Sat 06 Jun 2015

Article 15 - Dependent Data List 01 - Creating Flexible / Dynamic Dependent Data List

By |Saturday, June 06th, 2015|Categories: Articles|Tags: , , , , , , , |0 Comments

---- Excel file related to this article can be downloaded fromĀ Dependent Drop Down List ----

In this article, I want to create a dynamic dependent data list. It means that entries can be added, removed at any point of time without impacting your Dependent Data List. Without making matter complicated, this article assumes that first level is fixed and second level can keep changing. In second article of this series, I am going to remove this dependency also, hence both first and second level of entries can be removed / added in second article. The examples which I am going to show is one level of dependency but same logic can be extended to any level of dependencies.

1. Create the right layout for your dependent data list

Suppose, you have a list of 6 continents and you want to display the countries on the basis of continents selected. The step 1 is to layout your data properly.

Below, is the layout which you need to use. First row will contain the name of continents (i.e. first level drop down values) and below them will be the list of countries (i.e. second level of drop down values)

No blanks are allowed in between the list entries. Blanks can be only at the end.

Dependent Drop Down Layout

2. Create the first drop down

Let's assume that cell A1 needs to contain the first drop down.
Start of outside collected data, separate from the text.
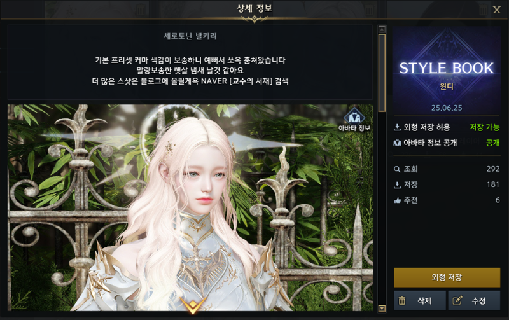Click the avatar icon next to 아바타 정보 공개
This screenshot has height=320, width=509.
(397, 143)
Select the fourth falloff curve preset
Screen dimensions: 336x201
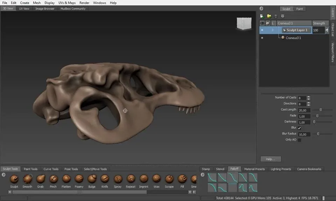[243, 177]
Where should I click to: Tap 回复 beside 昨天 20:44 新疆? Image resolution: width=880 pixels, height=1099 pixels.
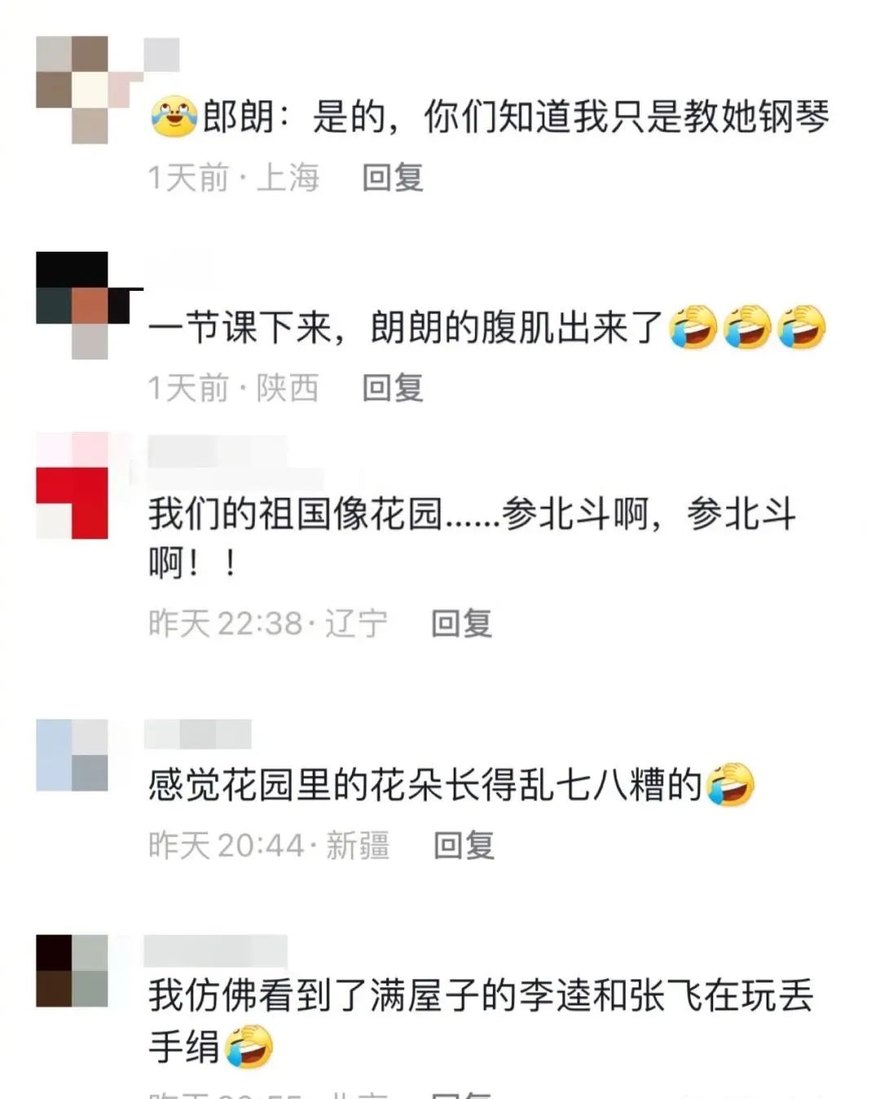click(464, 845)
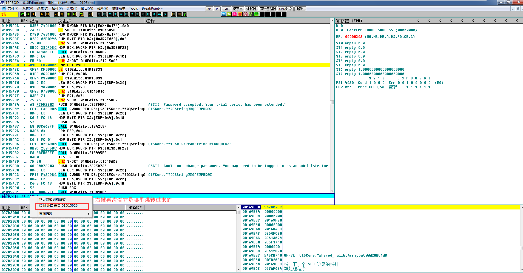Click first left arrow in registers header
The width and height of the screenshot is (523, 273).
click(418, 21)
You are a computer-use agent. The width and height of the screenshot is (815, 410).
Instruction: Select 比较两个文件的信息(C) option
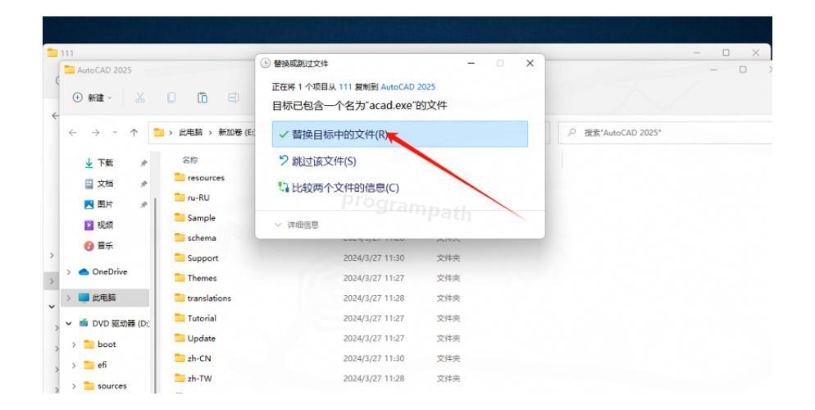pos(326,185)
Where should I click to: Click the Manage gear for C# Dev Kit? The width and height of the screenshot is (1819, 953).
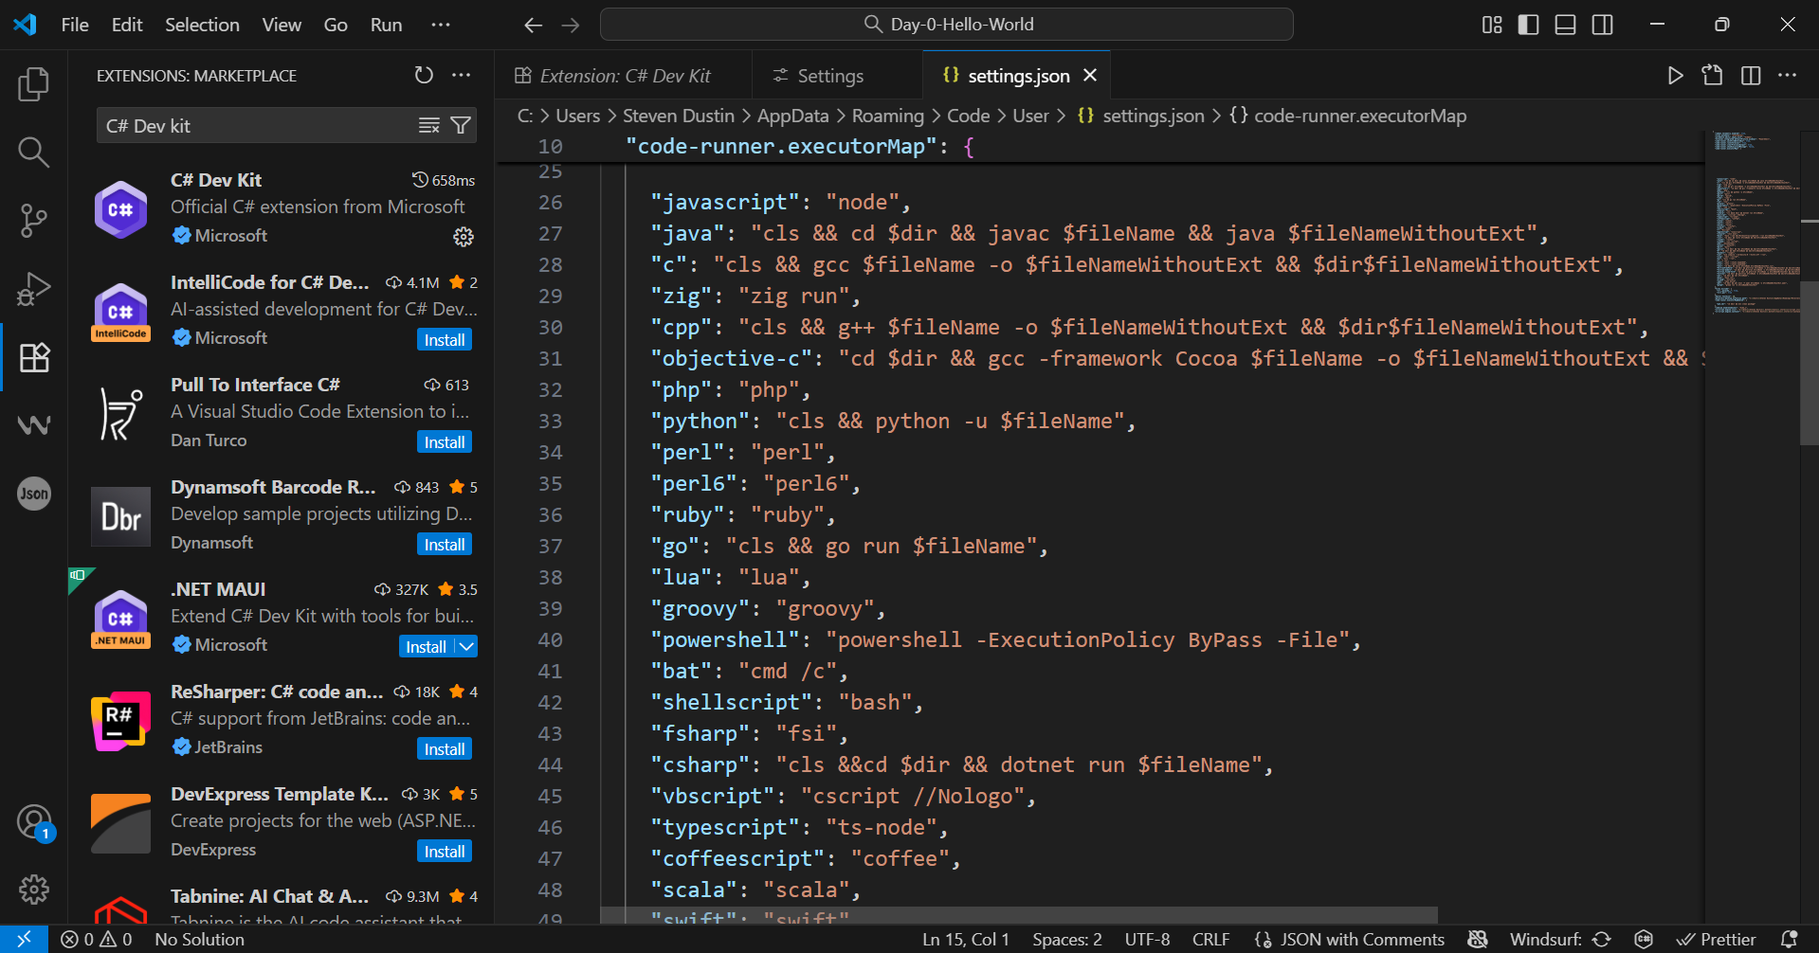coord(463,237)
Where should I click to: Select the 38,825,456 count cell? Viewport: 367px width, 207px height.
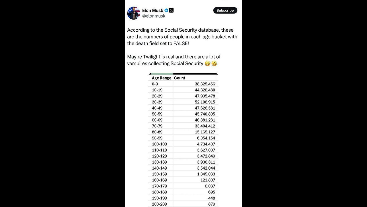[195, 84]
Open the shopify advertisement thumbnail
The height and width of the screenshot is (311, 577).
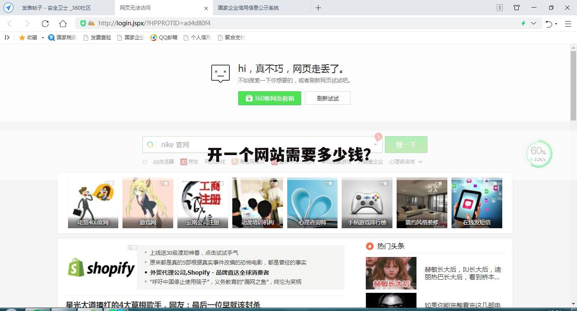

Select A2 > Data tab > Data Validation > Data Validation > Choose List in Allow: and in source put $F$1:$K$1

First Dropdown

3. Prepare the formula for second drop down

Now, it can be simplified to finding the range which contains first drop down value inĀ  first row. For example, if I select South America, I should be able to get the range $K$2:$K$12 (I have taken $K$12 for illustration purpose only. You can have any range. The trick will be to show only the values from $K$2:$K$6 in case of South America, $H$2:$H$5 in case of Australia and so on)

The range can be located by INDEX - MATCH combination as shown below. Notice, there are two commas after $K$12 which indicates that all rows should be selected for the column in the range $F$2:$K$12

=INDEX($F$2:$K$12,,MATCH($A$2,$F$1:$K$1,0))

This formula gives a range of $K$2:$K$12 for South America.

4. Create the second drop down

Let's assume that we want to create the second drop down in B1.

Select B1 > Data tab > Data Validation > Data Validation > Choose List in Allow: and in source put

=INDEX($F$2:$K$12,,MATCH($A$2,$F$1:$K$1,0))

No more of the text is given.